TINGLE ALLEY

11/11/2005

Nepotism begins at home.

Filed under: Schwarmerei — caaf @ 1:38 pm

Over at Serial Photo, Mr. Tingle is currently showing a series of old family photos, including a selection from the first roll of film he ever shot, back when he was 9.

The pictures are surprisingly good for a nine-year-old — I’m especially into this one of his cousin Dudley, and I like the framing of this one. There’s also the added sensation I like of getting a live feed from Mr. Tingle’s memory bank. (When I was 9 I blew a roll of film taking pictures of pigeons in Boston. I hadn’t seen pigeons before, or probably more accurately, hadn’t noted them, and thought they were luminscent and beautiful. The pictures came out as a blurred series of beady-eyed dour birds standing on a dark sidewalk, as seen from an aerial vantage, in groupings of one and two and three. My mom was pissed.)

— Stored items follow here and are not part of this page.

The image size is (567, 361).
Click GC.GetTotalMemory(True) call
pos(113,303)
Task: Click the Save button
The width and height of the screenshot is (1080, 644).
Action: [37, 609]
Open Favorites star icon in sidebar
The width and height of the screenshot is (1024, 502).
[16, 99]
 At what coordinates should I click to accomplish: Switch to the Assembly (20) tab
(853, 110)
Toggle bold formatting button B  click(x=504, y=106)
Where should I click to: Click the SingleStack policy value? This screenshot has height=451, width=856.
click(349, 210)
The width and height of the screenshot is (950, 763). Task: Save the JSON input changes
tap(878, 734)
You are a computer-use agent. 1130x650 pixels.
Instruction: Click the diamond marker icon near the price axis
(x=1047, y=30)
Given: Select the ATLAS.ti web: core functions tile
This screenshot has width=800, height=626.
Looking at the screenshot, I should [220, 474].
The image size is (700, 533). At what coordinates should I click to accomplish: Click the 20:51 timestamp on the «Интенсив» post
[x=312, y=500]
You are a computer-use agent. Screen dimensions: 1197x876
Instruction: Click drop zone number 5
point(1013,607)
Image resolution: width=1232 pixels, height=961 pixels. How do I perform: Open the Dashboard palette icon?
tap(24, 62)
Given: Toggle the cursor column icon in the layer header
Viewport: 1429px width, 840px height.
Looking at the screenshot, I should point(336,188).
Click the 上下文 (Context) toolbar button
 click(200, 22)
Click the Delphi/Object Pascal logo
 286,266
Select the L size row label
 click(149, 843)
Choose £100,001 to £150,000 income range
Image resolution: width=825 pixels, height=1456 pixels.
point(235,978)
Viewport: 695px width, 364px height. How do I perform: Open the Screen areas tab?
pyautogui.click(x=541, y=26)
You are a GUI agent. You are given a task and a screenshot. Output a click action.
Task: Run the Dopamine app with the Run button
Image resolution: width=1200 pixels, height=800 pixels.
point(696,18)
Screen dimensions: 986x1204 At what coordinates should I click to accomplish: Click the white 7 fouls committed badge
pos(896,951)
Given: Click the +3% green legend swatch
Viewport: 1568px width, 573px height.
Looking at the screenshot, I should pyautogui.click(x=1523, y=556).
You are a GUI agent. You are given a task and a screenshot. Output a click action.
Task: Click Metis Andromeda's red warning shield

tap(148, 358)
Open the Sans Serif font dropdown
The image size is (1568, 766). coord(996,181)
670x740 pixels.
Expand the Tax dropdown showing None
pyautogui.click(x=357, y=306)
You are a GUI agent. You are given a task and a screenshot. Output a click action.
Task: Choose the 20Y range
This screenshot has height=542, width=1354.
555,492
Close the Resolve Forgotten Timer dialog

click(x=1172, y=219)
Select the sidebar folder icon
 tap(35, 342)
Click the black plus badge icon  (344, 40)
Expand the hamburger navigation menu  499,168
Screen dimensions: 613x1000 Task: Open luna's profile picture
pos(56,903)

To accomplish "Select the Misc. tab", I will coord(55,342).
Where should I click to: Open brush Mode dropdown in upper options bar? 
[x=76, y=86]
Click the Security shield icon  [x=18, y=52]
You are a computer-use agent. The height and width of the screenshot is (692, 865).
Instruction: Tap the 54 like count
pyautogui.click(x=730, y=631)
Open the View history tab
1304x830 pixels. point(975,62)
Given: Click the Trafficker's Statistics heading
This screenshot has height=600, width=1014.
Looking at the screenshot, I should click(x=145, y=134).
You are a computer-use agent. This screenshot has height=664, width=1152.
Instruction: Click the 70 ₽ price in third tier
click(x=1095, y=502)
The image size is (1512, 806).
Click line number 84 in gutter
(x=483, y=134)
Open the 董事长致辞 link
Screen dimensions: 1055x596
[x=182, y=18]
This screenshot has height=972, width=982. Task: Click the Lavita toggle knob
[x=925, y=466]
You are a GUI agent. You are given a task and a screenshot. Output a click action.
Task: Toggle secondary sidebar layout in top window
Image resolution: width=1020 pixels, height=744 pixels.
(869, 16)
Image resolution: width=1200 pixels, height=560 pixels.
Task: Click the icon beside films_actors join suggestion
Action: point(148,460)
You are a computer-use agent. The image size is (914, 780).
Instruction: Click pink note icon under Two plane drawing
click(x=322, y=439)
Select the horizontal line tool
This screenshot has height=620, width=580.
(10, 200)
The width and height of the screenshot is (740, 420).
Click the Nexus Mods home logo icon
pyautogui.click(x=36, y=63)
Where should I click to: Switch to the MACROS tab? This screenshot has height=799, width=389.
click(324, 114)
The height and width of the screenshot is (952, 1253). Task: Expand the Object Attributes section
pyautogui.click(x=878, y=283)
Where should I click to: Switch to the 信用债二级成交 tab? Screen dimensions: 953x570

While I was on blog sabbatical, I neglected to point out that Mr. Tingle’s son was a guest-blogger at Serial Photo for a week. His photos begin here, and then continue forward with the “next>>” button (with one in the middle of the series by his friend Joel). I usually call Dan by his nickname Linus on this blog, just to protect his privacy a bit, but his are the pictures signed Daniel Mabry Allen. He’s a senior in college. He has a pretty awesome aesthetic, like his dad — you should look and appreciate.

2 Comments

  1. That Billy Budd story is sweet!

    You are totally bringing back memories of the photos my brothers and I took with our cheap cameras when we were kids. It was my mom’s despair–hardly any shots of people, instead all blurry animals (a whole roll of Highland cattle–Highland ‘coos’ as we called them–from a trip to see family in Scotland, for instance; and the ever-popular pigeon shots, tens or possibly even hundreds of them, taken over many years; or in my case, bleary photos of my beloved cat Lamb Chop).

    Comment by Jenny D — 11/11/2005 @ 2:37 pm

  2. I’m going to try to work “Highland coos” into at least five conversations before the end of the day. I have to get some beef at the grocery store, and will ask if it is “Highland coo.”

    Oh, and I had forgotten about the photos of pets! So funny. Mine were Polaroids of the beloved Lacey Lady, a Lhasa Apso who looked in life like a roving bit of gray carpet, and who always looked deflated and undefined in photos.

    We have a cat now, the Kitty, who is a great hunter and tortoiseshell and incredibly beautiful (really, it is generally remarked) but who doesn’t photograph well. Something about her markings and the shape of her skull; she goes chiaroscuro in photos and looks, how to say?, wild-eyed and psychotic. Lowell and I want to do a calendar that would feature 12 photographs of her in various alarming and psychotic poses.